Source excerpt:
- - - - - - -

As disclosed herein, the mid-range gesture interface is an alternate of the voice-based user interface and the touch-based user interface. The gesture user interface provides the following advantages. First, gestures are universal, to users of all languages and accents. Gestures work well in noisy environments. Gestures also work well for people who do not speak (e.g., deaf people or mute people who can use sign languages).
As disclosed herein, using the camera makes it possible to control appliances with not only hands but also body language. It also makes it possible to control appliances, with not only hands, but also relative movement of head and hands.
Detecting gestures from a reasonable distance away, the mid-range cameras allow the user to stand sufficiently far to control an appliance, which makes it safer and eliminates the need for the user to get close to the appliance.
In some embodiments, when training the image analysis models, gesture image data of the predefined classes of gestures are collected, and a three-dimensional convolutional deep model is trained using the labeled gesture images. Once trained, the convolutional deep module can be used to recognize gestures using input images of users. As disclosed herein, the efficiency of gesture recognition affects the speed by which the gesture is recognized, and the computation power needed to process the images. Using the method and system disclosed herein, the input image for the gesture recognition is very small, resulting in faster recognition without requiring much computational power or a connection to a remote server. This reduces the cost of adding gesture control to an appliance and protects the user's privacy in his home.

- - - - - - -

Raw data:
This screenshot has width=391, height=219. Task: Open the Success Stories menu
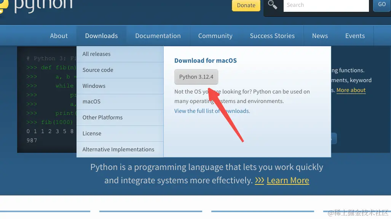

- - - - - - -

Instructions to follow: Continue the excerpt on the mid-range gesture interface, starting right after its final sentence, which ends "protects the user's privacy in his home."

Response for this exercise:
As also disclosed herein, utilizing a built-in camera to capture images of a user to control a corresponding appliance is useful. However, sometimes, the user has multiple appliances and multiple appliances may capture the images of the user making the gesture at the same time. Sometimes, not all appliances have the built-in cameras to capture the gesture, even though the user would like to control all appliances with gestures. In this disclosure, the image capturing functions of appliances are optionally shared among multiple appliances (e.g., appliances with cameras and appliances without cameras), and the target appliance for the gesture is not necessarily the appliance that captured the video of the gesture. Carefully designed way to determine a suitable target appliance for a detected gesture is also discussed, such that the gestures are made applicable to more appliances, without requiring all appliances to have a camera and video processing capabilities, and without requiring the user to face a particular appliance or move to a particular location in order to control a desired appliance.
Other advantages and benefits of the method and system described herein are apparent to a person skilled in the art in light of the disclosure provided herein.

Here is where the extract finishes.